What?” Cal asked defensively. “It was a good tip. That band is platinum. Not that my waitress didn’t deserve it. She was very quick on the coffee refill.”

“So you and Meghan . . . ?” she asked, astonished.

“Are over,” Cal said. In his own way, he was as surprised as she was.

“When did this happen?”

“Six weeks ago.”

“Cal, why didn’t you tell me?”

“I haven’t really talked to anyone about it. Except my lawyer.”

“This is why you’ve been so hard to reach?” She shook her head. “But, I mean, a lawyer? Already? Isn’t is possible you’ll still . . . work things out?”

“No,” he said. And he meant it.

“What happened?”

He looked away. Not yet, he thought. He wasn’t ready to tell anyone yet. Not even Allie.

“There wasn’t . . . anyone else involved, was there?” she asked quietly.

“No, no one else,” he said.

“Well, I’d be lying if I said I wasn’t surprised. When we saw you in April, you and Meghan seemed so . . . compatible,” she said. It occurred to Cal that she hadn’t said happy. There was a silence now, longer than it needed to be.

“So . . . where do you go from here?” Allie asked finally.

“I’ve moved out,” he said. “Filed for divorce. The rest of it, though, I don’t know.” He ran his fingers through his hair. “We were married for five years and now . . . I have to rethink everything I knew. The problem is, I don’t want to think about it, much less talk about it.”

“Then you don’t have to,” she said, putting an arm around his shoulders. “But when you are ready to talk about it, I’ll be here.”

As she said this, something occurred to him. “There’s at least one positive thing to come out of all this, though,” he said.

“What’s that?”

He smiled bleakly. “You don’t have to work so hard to like Meghan anymore.”

Cal.” When he met Allie’s protest with a skeptical look, she added, “Do you really think I don’t like her? Because that’s not . . . completely true. I mean, I’ve never disliked her.” This statement made Cal laugh. Even Allie must have realized what faint praise this was for her sister-in-law, because she added, “Okay, look, I think she’s a little intense, a little . . . perfectionistic, maybe. But that’s important in her line of work, isn’t it?” Meghan was an interior designer. That was how Cal had originally met her. They’d both been working with the same client.

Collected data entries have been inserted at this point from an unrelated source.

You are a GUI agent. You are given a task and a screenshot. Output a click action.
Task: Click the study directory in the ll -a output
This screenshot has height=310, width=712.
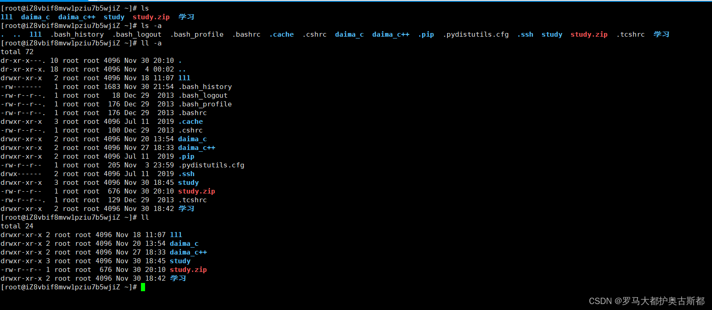(188, 182)
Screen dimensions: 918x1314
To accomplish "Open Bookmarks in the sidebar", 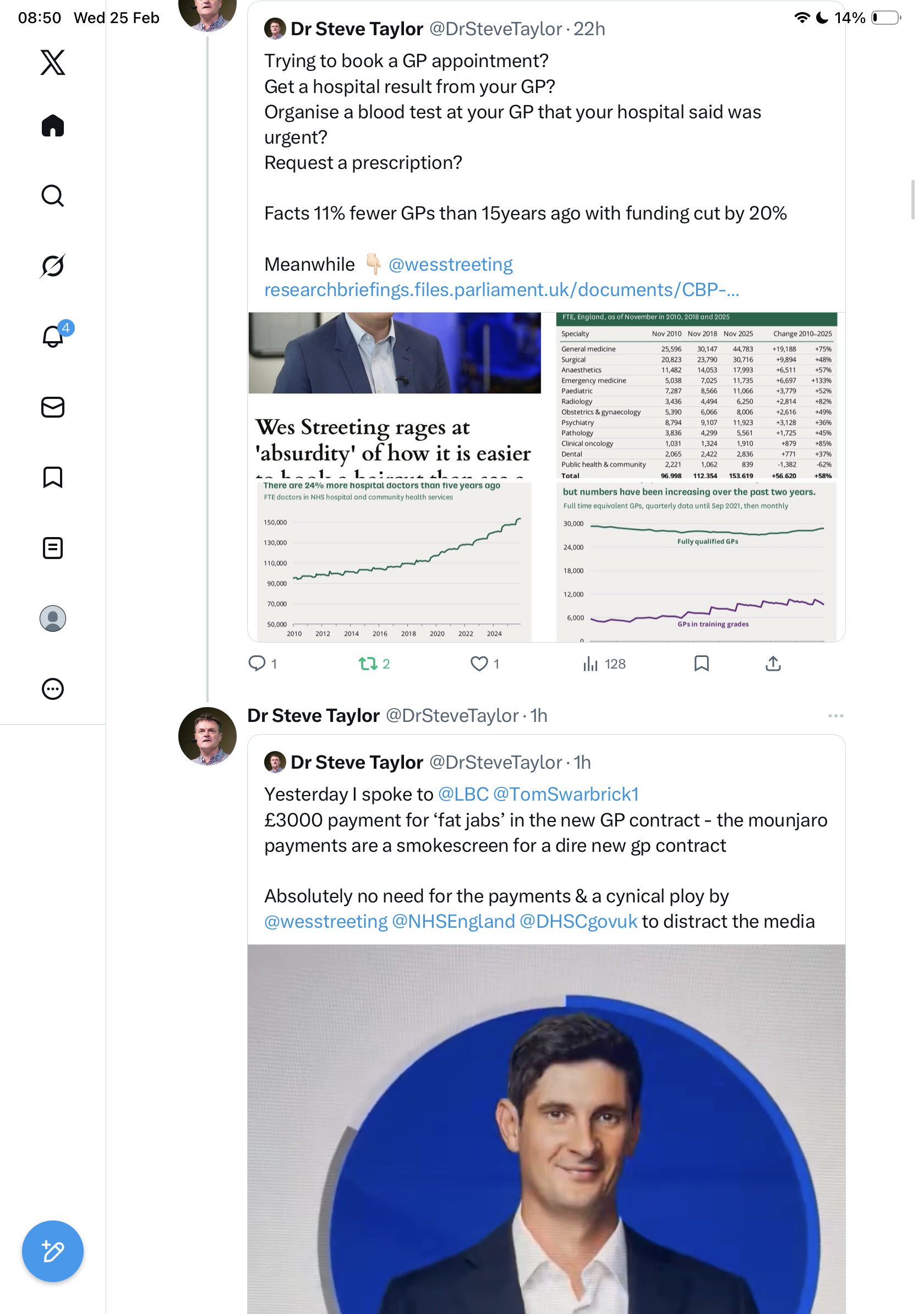I will point(53,477).
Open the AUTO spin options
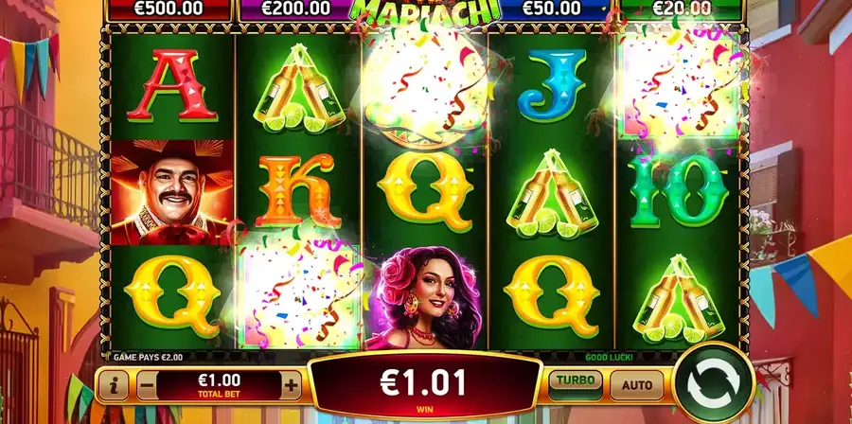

Cal didn’t answer her question. He was thinking about last spring, when Allie and her family had visited Seattle. Cal had loved showing them the city, but the time they’d spent at his and Meghan’s apartment had been strained. After all, as Meghan had explained to Cal many times before, their duplex was more than a home to her; it was also a showcase. The entire apartment was white—or, as Cal used to tease her, “fifty shades of white.” Meghan had looked practically ill when Brooke drank grape juice out of a sippy cup on their white couch, and it was all she could do not to follow Wyatt around with a MiniVac when he ate pretzels in their gleaming white-tiled kitchen. He wondered if Allie was remembering this, too, and he thought maybe she was when she said, “Well, if you’re getting divorced, at least there are no children involved. There’s that, anyway.”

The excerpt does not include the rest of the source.